Input:
::::::
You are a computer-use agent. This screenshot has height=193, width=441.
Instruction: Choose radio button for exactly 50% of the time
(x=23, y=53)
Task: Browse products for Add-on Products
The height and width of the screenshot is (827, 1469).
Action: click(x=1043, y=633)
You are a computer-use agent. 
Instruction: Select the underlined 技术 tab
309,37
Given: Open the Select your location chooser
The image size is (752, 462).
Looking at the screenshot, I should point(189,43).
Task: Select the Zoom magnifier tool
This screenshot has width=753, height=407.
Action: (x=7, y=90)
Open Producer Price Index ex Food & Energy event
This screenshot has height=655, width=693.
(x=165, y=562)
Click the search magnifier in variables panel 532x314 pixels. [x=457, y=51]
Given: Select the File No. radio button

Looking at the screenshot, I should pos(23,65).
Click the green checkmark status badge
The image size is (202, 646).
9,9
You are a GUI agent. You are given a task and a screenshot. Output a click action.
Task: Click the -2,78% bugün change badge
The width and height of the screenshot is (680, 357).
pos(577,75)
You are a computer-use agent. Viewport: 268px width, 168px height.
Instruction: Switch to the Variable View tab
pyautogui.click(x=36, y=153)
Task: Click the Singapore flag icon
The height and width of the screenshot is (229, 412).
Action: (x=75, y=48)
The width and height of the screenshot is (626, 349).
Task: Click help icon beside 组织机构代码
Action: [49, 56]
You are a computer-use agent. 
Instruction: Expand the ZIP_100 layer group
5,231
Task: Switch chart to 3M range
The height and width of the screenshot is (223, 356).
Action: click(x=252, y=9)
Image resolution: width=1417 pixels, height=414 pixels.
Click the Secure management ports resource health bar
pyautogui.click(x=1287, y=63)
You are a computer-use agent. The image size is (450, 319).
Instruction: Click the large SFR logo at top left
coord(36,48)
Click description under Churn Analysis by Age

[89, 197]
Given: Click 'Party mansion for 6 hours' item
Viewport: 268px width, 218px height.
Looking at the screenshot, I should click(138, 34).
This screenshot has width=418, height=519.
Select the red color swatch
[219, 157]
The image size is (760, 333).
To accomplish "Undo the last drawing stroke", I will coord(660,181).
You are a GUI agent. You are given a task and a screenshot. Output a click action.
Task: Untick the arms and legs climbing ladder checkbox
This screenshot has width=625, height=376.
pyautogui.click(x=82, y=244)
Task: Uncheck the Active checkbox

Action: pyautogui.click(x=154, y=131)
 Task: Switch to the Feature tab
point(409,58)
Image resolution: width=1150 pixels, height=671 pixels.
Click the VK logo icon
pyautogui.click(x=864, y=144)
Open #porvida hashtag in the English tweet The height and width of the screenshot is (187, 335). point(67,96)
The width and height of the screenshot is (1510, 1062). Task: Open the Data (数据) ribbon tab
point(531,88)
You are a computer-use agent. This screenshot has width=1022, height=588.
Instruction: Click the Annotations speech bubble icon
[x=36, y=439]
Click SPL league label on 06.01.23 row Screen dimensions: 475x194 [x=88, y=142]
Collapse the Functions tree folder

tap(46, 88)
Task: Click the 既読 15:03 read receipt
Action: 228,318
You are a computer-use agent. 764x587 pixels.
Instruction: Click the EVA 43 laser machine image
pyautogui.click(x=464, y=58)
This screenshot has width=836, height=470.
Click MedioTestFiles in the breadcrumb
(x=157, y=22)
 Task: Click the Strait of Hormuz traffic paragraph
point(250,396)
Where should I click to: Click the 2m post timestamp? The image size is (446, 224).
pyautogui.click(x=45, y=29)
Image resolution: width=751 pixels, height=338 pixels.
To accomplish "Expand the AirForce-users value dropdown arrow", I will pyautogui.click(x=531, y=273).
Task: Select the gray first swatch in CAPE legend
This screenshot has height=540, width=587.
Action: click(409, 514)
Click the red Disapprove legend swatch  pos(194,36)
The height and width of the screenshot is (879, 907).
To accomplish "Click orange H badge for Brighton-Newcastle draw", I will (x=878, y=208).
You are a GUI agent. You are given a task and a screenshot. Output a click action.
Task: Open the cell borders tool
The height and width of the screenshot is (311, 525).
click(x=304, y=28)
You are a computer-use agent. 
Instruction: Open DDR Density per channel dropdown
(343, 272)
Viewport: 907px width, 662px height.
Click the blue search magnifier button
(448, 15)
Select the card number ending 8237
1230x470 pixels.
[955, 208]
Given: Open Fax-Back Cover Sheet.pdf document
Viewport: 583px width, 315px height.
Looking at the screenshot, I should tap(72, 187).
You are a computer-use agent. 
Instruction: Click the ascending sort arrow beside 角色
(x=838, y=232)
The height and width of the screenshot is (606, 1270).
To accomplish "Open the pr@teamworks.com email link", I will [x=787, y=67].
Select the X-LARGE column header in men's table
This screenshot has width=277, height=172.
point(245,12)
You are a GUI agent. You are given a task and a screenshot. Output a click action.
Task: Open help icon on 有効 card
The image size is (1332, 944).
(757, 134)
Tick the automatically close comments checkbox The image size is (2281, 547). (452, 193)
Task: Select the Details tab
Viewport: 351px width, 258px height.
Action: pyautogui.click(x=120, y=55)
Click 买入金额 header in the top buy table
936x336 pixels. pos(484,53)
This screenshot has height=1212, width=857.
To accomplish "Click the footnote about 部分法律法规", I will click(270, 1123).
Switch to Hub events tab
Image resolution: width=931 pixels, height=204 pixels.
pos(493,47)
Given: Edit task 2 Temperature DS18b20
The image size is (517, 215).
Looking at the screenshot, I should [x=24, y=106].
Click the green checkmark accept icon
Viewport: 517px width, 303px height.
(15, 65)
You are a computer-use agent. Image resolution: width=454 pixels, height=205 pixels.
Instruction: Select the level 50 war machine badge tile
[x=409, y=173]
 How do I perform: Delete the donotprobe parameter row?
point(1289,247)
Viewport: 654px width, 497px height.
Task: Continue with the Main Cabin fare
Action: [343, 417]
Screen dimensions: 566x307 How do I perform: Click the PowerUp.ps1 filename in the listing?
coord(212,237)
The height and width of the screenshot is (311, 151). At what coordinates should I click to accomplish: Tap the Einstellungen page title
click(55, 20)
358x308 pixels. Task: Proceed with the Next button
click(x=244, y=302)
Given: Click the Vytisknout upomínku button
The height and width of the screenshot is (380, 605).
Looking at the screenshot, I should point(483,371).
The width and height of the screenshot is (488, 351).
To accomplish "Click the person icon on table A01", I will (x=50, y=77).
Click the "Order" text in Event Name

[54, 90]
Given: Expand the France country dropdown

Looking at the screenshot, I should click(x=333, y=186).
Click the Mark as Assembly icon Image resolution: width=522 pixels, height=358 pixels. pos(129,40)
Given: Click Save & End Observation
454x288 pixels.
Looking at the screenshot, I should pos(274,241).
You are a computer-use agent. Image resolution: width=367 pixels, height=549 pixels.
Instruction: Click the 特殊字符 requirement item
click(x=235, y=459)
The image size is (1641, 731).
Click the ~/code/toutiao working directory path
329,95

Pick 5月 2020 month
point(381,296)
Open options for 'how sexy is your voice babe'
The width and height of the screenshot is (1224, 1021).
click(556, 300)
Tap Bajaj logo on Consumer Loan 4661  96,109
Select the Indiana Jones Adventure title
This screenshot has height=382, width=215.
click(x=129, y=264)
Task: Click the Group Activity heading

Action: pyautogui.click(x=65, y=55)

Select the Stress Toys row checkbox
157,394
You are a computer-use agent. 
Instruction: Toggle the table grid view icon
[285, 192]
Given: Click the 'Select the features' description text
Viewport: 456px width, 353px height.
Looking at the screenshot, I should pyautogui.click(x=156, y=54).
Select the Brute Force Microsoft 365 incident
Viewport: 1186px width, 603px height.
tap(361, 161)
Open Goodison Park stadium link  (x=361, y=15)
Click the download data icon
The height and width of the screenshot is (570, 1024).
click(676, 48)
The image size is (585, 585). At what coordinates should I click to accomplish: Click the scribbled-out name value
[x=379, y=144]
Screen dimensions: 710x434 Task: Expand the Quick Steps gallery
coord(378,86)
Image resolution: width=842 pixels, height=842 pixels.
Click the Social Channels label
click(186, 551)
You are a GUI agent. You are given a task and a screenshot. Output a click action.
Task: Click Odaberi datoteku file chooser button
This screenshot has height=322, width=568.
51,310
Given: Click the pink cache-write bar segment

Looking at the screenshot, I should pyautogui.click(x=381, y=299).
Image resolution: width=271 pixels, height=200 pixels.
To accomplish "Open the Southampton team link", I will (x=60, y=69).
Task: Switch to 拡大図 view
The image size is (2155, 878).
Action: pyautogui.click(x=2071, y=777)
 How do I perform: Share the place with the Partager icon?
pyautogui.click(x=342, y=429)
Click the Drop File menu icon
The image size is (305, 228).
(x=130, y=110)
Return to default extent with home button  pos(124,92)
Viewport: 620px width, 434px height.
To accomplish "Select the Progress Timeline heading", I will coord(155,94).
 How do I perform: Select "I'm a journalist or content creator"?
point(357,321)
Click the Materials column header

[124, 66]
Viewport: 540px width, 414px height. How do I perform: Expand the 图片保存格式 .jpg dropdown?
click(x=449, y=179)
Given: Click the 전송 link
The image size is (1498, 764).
::::::
From the line that contains "Click the Social Channels label" down to the last line of the listing above, repeat each line exactly, and include nothing else.

Click the Social Channels label
click(186, 551)
You are a GUI agent. You are given a task and a screenshot. Output a click action.
Task: Click Odaberi datoteku file chooser button
This screenshot has height=322, width=568.
51,310
Given: Click the pink cache-write bar segment

Looking at the screenshot, I should pyautogui.click(x=381, y=299).
Image resolution: width=271 pixels, height=200 pixels.
To accomplish "Open the Southampton team link", I will (x=60, y=69).
Task: Switch to 拡大図 view
The image size is (2155, 878).
Action: pyautogui.click(x=2071, y=777)
 How do I perform: Share the place with the Partager icon?
pyautogui.click(x=342, y=429)
Click the Drop File menu icon
The image size is (305, 228).
(x=130, y=110)
Return to default extent with home button  pos(124,92)
Viewport: 620px width, 434px height.
To accomplish "Select the Progress Timeline heading", I will coord(155,94).
 How do I perform: Select "I'm a journalist or content creator"?
point(357,321)
Click the Materials column header

[124, 66]
Viewport: 540px width, 414px height. How do I perform: Expand the 图片保存格式 .jpg dropdown?
click(x=449, y=179)
Given: Click the 전송 link
The image size is (1498, 764).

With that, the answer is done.